The 3 Types of “Muscling Up” and How it’s Hurting Your Velocity

by Ben Brewster

This post goes hand in hand with this youtube video. Give it a watch after completing this article.

Last week we broke down 7 of the top causes of a pushing arm action, so let's switch gears this week to discuss another velocity-killing epidemic: commonly known as “muscling up.” Most of us are familiar with the term, but let's unpack it a bit more, and break down both what it is, why it hurts velocity, and several ways you can address it in your own delivery or with the athletes you coach.

The Kinetic Chain

To understand “muscling up,” let's briefly revisit the kinetic chain. The kinetic chain is the familiar concept that the body transfers energy segmentally, from one joint to the next, via our system of muscles, ligaments, tendons and fascia. The word kinetic refers to “the motion of material bodies and the forces and energy associated therewith.”
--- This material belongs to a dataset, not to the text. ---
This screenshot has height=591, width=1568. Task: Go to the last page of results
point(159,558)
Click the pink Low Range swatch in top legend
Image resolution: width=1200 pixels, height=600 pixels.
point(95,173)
In this way, each joint is a “link” in a much larger movement “chain.”

Energy is transferred segmentally to maximize ball speed. Pic source

Now, while we can conceptually understand that energy is transferred segmentally, it doesn't mean that all the energy from one segment is going to be transferred to the next. In fact, that's not even possible, as it has been shown that a portion of the energy transmitted is not just transmitted through the muscle bellies to the tendons to facilitate movement at the next segment, but through fascial connections that link various chains of muscles together in order to do things like regulate posture, reflexively coordinate muscle contractions, and more.

So some energy is going to inevitably be lost at each link in the chain. The goal then, from an efficiency and energy transfer perspective, is to produce as much usable energy as possible while minimizing segmental energy leakage as it gets transferred up the chain.
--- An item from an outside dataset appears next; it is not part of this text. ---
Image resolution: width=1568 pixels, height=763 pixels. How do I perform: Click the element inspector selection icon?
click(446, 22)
It's not the athlete who laterally bounds furthest off the mound who throws the hardest (although a higher lateral bound correlates with being able to throw harder) – maybe he's producing the highest lateral ground reaction forces off the rubber, but it becomes unusable energy if it can't be sequenced into the bigger chain of events to find its way into the back of the baseball.

This is one reason why you'll sometimes see smaller or less physically impressive athletes who can still throw fairly (and sometimes exceptionally) hard – they might not produce extremely high forces at the segmental level, but they're able to seamlessly stitch all of this energy together in a way that minimizes energy leakage.

This is why increasing an athlete's squat will only have a potential benefit if they're able to tap into that force output in their mechanics and transfer it up the chain. You can squat 600 lbs or jump 40″, but if you don't efficiently utilize your lower half while throwing, none of that strength or power will find its way to the baseball. Similarly, a guy who squats 225 lbs but creates maximum use of his leverages and taps into every available muscle fiber is going to throw significantly harder than you might otherwise predict.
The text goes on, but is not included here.